I was building a pipeline that runs a few sub-agents at once locally, and one assumption I had taken for granted snagged. Cloud APIs mostly finish faster when you fire requests in parallel. So I had vaguely believed that pointing eight agents at a local Ollama would let the GPU split the work and cut total time.

Then I actually pointed eight at it on an M1 MacBook, and it felt wrong. Running one and running eight produced almost the same total tokens per second. It just took longer. I couldn't tell whether this was my misconception or the real behavior, so I dropped the guessing and measured it on the spot.

What I measured, and how

The setup is an Apple M1, 16GB of unified memory, Ollama 0.30.7. The model is a small gemma4 variant (about 4GB, showing 100% GPU offload in ollama ps). I picked a small model because the experiment had to finish in one pass even while running up to eight concurrent requests repeatedly.

The method is plain. Using Python's ThreadPoolExecutor, I fired the same number of requests concurrently at /api/generate, with num_predict pinned to 100 so each produced exactly 100 tokens. I cycled through eight different prompts so the prompt cache wouldn't skew the numbers. Raising concurrency across 1, 2, 4, and 8, I watched two things.

  • Aggregate throughput (tokens/sec): how many tokens the whole batch emits per second.
  • Wall-clock time: how many real seconds the batch takes to finish.

I read eval_count and eval_duration straight from the response JSON and logged each request's actual generation speed too. Here eval_duration holds pure generation time, not time spent waiting in a queue, which was decisive for telling apart "was it queued" from "was it generating slowly."

The core measurement code is all of this. If you want to reproduce it, copy it and run it on your own machine.

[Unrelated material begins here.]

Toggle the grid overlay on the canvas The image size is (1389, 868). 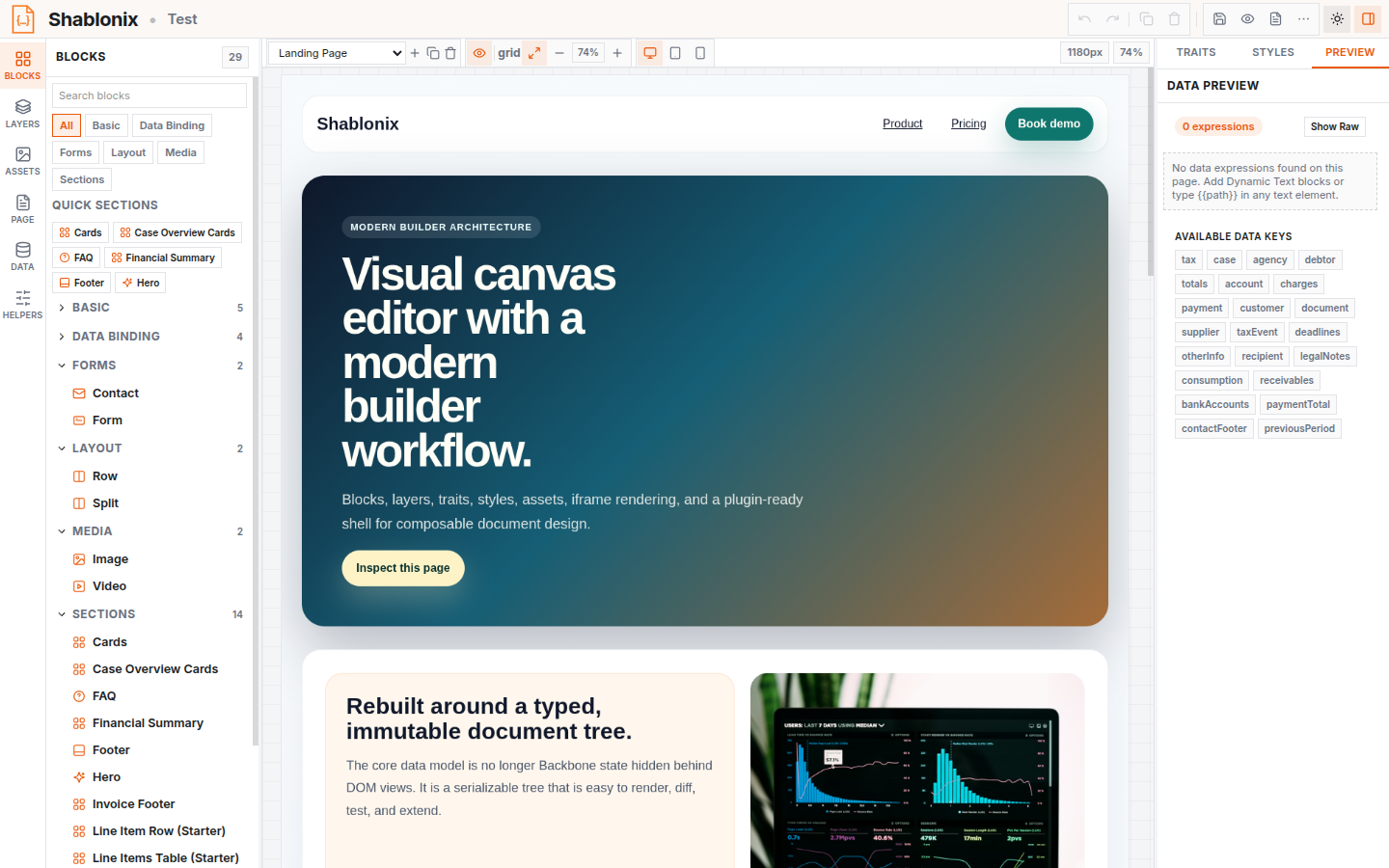pos(509,53)
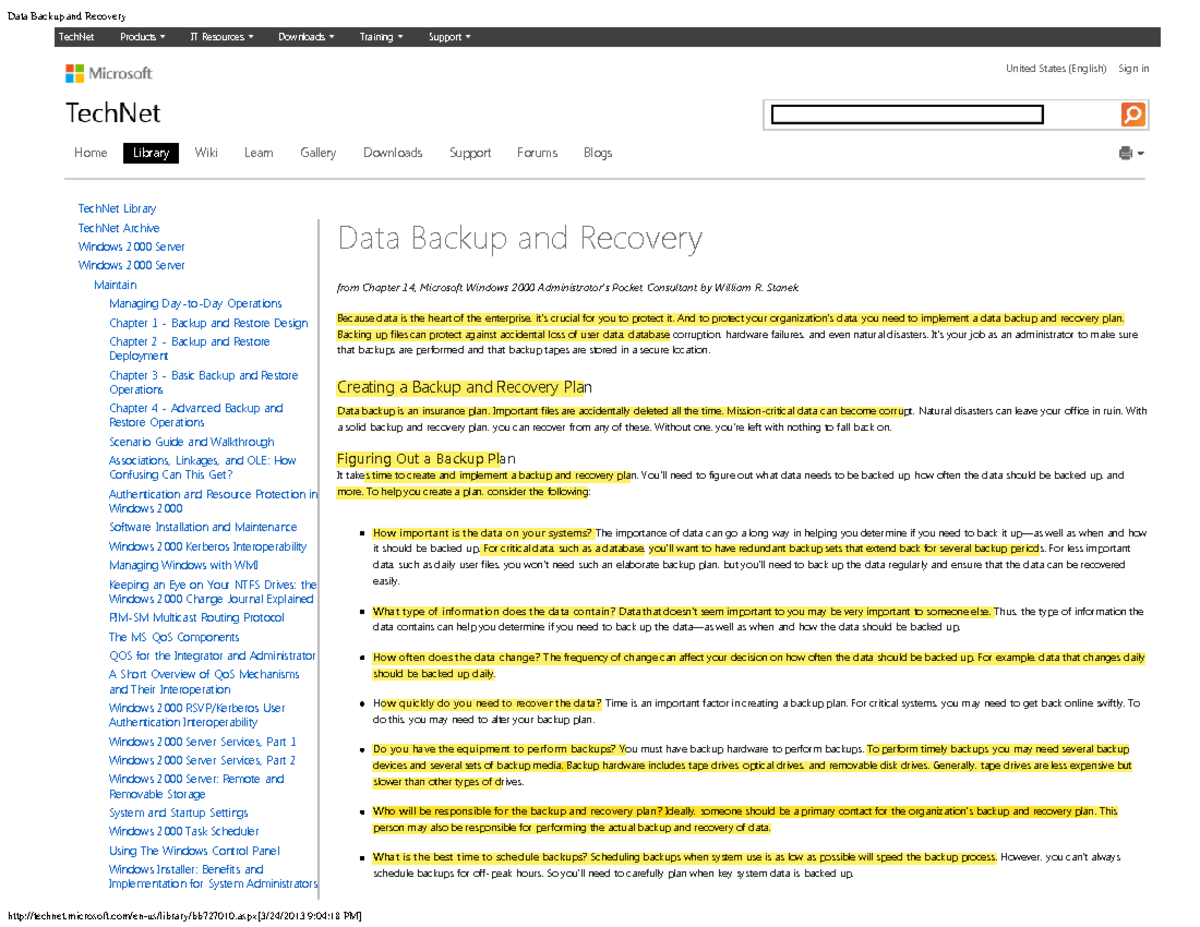Viewport: 1200px width, 927px height.
Task: Open the printer options icon
Action: pyautogui.click(x=1124, y=152)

import json, time, urllib.request, concurrent.futures, statistics

URL = "http://localhost:11434/api/generate"
MODEL = "gemma4:latest"   # swap in your model
NUM_PREDICT = 100

def one_request(idx):
    body = json.dumps({
        "model": MODEL,
        "prompt": PROMPTS[idx % len(PROMPTS)],  # 8 distinct prompts
        "stream": False,
        "options": {"num_predict": NUM_PREDICT, "seed": idx},
    }).encode()
    req = urllib.request.Request(URL, data=body,
                                headers={"Content-Type": "application/json"})
    with urllib.request.urlopen(req, timeout=600) as r:
        d = json.loads(r.read())
    return d["eval_count"], d["eval_duration"] / 1e9  # tokens, pure gen seconds

def bench(concurrency):
    t0 = time.perf_counter()
    with concurrent.futures.ThreadPoolExecutor(max_workers=concurrency) as ex:
        res = list(ex.map(one_request, range(concurrency)))
    wall = time.perf_counter() - t0
    total_tokens = sum(c for c, _ in res)
    return total_tokens / wall  # aggregate throughput (tok/s)
Enter fullscreen mode Exit fullscreen mode

Pinning num_predict is the point. Leave it unset and each request generates a different length, which blurs the throughput comparison. Fix the length and you finally get the pure throughput of "the same job asked N ways at once."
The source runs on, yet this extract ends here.